* Begin Text section *

Getting fired and having to leave your apartment on the same day is bad luck in anyone’s book, and it’s not as if Penny Brighton has any alternatives lined up until she learns her friend Helen rents a lock-up storage unit. And doesn’t Helen’s family run a launderette as well? As far as she’s concerned, Penny has her life back in order again. That’s not the way everyone would see it, and after a while even Penny becomes frustrated at working for an exacting teenage boss standing in for his parents and the lack of a shower.

As written by Ananth Hirsh and drawn by Yuko Ota, Penny’s charm overcomes her chaotic lifestyle and lack of personal hygiene, and she becomes a character we like and sympathise with. The love of third rate fantasy novels may be a deal killer for some, but, crucially not everyone, and when Penny blags her way into a date her life seems on the turn. Will her run of bad luck manage to screw everything up?

* End Text section *
* Begin Supplied information *

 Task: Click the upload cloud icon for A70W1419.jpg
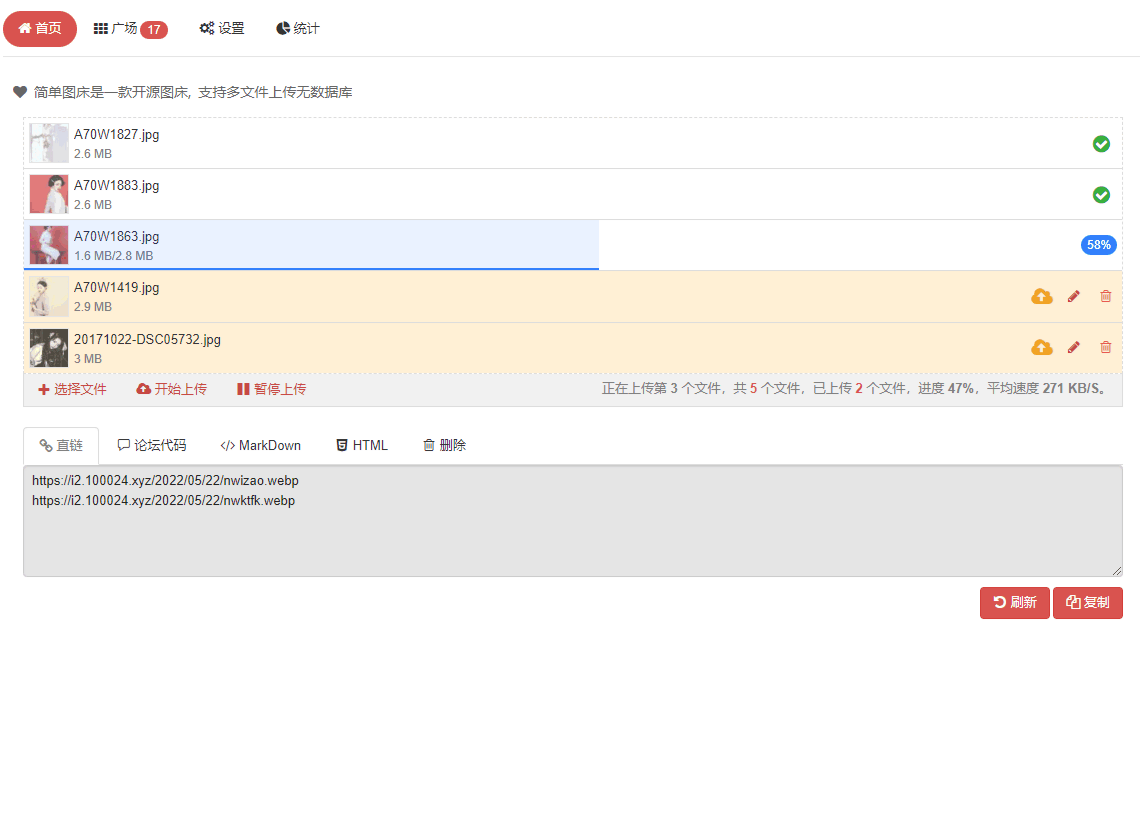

* End Supplied information *

**Challenge 1:**
Answer these from the text about Penny Brighton, one line each:
(a) What does Penny's friend Helen rent?
(b) Who drew the story?
(c) What kind of novels does Penny love?
**Challenge 2:** Name every person the text about Penny Brighton mentions by name.
**Challenge 3:** Resume the text about Penny Brighton after its closing question, adding a short paragraph in the same style.

**Written reply 1:**
(a) A lock-up storage unit.
(b) Yuko Ota.
(c) Third rate fantasy novels.

**Written reply 2:** Penny Brighton, Helen, Ananth Hirsh, Yuko Ota

**Written reply 3:**
Hirsh and Ota too knowingly follow the pattern of Scott Pilgrim in mixing fantasy elements with day to day experiences that could happen to anyone. If they lived in a storage unit, that is. Ignore that and Lucky Penny is a smart sitcom with a likeable cast, if in no way ever really departing from expectation. The jokes work, you feel for the characters and want things to work out for them, and everything is very nicely drawn with just the right amount of exaggeration. Just don’t expect many surprises along the way.